Диахронические схемы способны организовать события в линейной последовательности: вначале это, потом то, последовательное чередование событий во времени. И эти события, в свою очередь, могут вписываться в модели, которые воспринимаются на основе понятия причинности: не только «вначале это, потом то», но «то потому, что вначале это». При таких перспективных правилах психологического понимания мы воспринимаем жизнь как последовательность этапов и стадий развития, где предыдущие служат причиной последующих (или приводят к ним), а последующие строятся на основании предыдущих или оказываются несостоятельными из-за предыдущих и т. д. Психология лиминальности, написанная с точки зрения диахронии, как, например, у Эрика Эриксона при обсуждении им периода «моратория» во время формирования идентичности, содержит слишком покровительственную точку зрения на нее, объективное впечатление, совершенно отличное от самого переживания и психологического обсуждения лиминальности, которое получается в результате ее обсуждения изнутри самого переживания лиминальности. (Пример тому можно найти в книге Джеймса Хиллмана «Сновидения и подземный мир» – Hillman, 1979.) Паттерны лиминальной памяти отличаются от диахронических. Моменты времени и события сходятся по-разному. Идентичность, а также множество заключенных в ней впечатлений, переживаний, фиксаций и идентификаций, реорганизуются в путанице ценностей и валентностей. Выделяются новые предметы, отступают знакомые образы, ландшафт изгибается и искривляется.
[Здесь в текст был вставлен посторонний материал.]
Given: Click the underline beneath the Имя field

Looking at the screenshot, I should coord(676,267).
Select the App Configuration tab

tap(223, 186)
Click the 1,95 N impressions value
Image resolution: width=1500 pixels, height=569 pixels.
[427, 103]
До сих пор на этих страницах я обсуждал лиминальность середины жизни в диахроническом контексте, используя схемы Ван Геннепа (Gennep, 1960), применявшиеся при рассмотрении ритуалов, связанных с изменением социального статуса: вначале расставание, затем лиминальность и, наконец, реинтеграция. Такая структура позволяет дать определение лиминальности и налагает определенные ограничения на ее обсуждение; и одна из долговременных задач подобного описания заключается в избегании тревоги по поводу нашей неспособности удержать или контейнировать этот ускользающий предмет. Тем не менее, я сделал это, зная, что эта структура не может включить в себя ни психологическую лиминальность, ни фигуру Гермеса.
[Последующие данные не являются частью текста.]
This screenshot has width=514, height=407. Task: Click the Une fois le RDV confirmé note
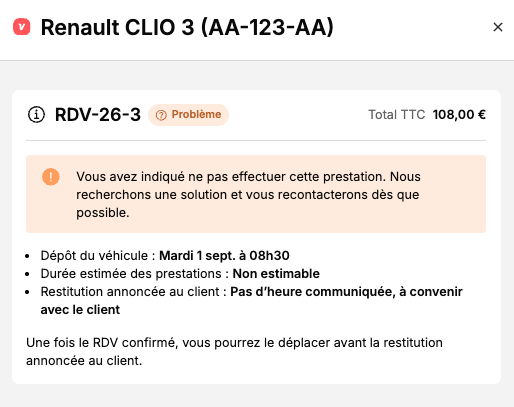(x=234, y=352)
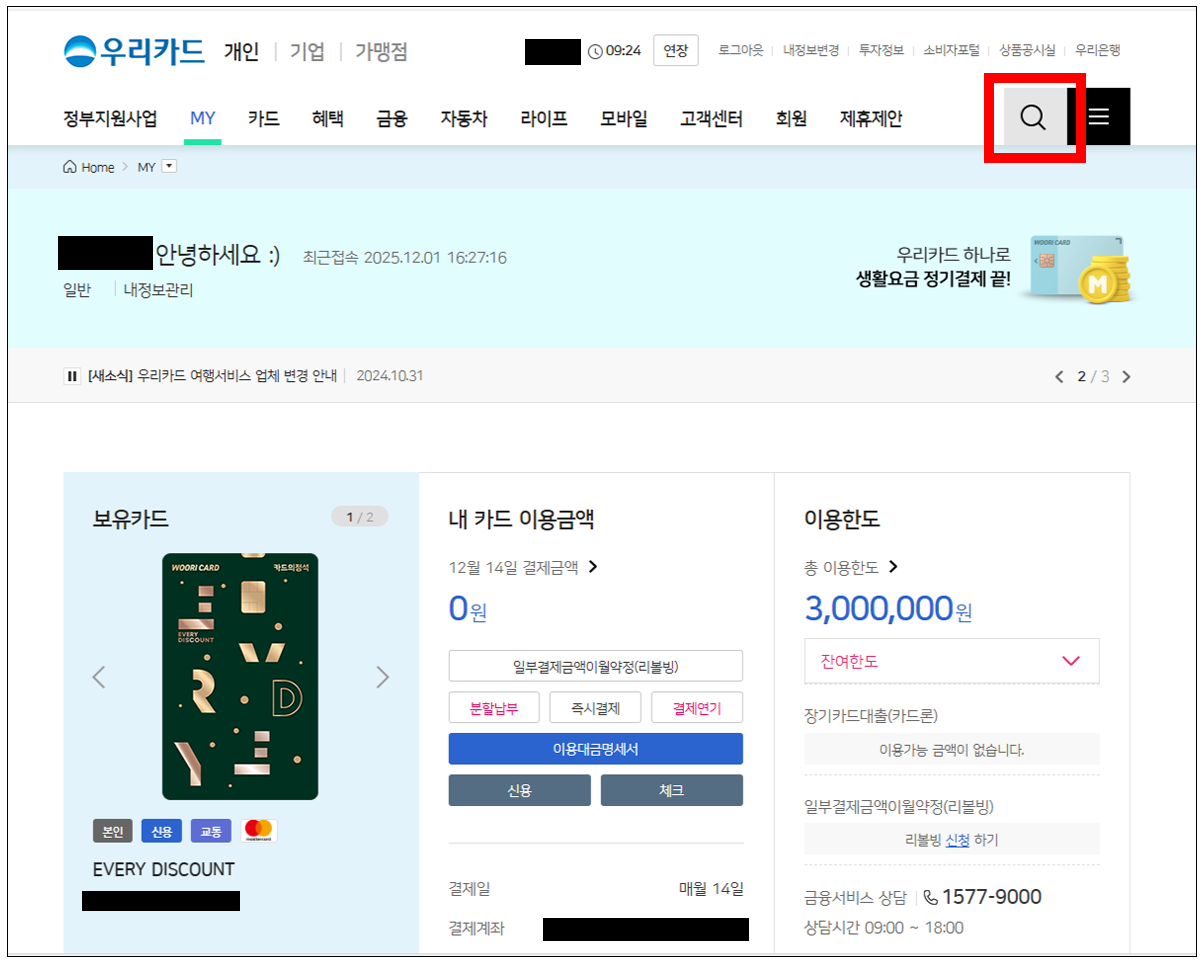Click the 리볼빙 신청 link
The width and height of the screenshot is (1204, 963).
coord(957,840)
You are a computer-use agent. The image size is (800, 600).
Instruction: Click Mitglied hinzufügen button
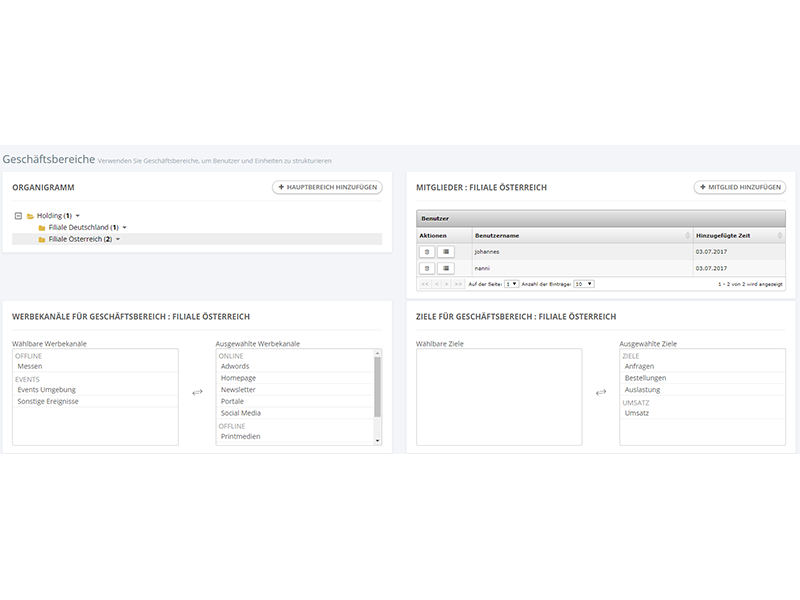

Оба они существуют вне диахронических областей или рядом с ними; они проходят сквозь и вокруг них и, в конечном итоге, выскальзывают за пределы собственных границ. Гермес олицетворяет ртуть и не поддается фиксации в мыслеконтейнерах (thought-container), которые чужеродны его живости. Точно так же переживание лиминальности середины жизни не поддается адекватному представлению только в диахронических терминах. Как и само бессознательное, которое отчасти сопротивляется заталкиванию в фиксированные временные контексты и каузальные последовательности, но при этом всегда сохраняет определенную степень свободы для плавания, дрейфа и проникновения через лазейки построенных нами психологических убежищ, Гермес и лиминальность появляются удивительным и неожиданным образом в форме различных сновидений, фантазий и синхронийных событий. Хотя контролируемое Хроносом сознание стремится зафиксировать и втиснуть их в жесткие рамки, Гермес и мир лиминальности проскальзывают мимо его контрольных пунктов и уносятся прочь, оставаясь неуловимыми.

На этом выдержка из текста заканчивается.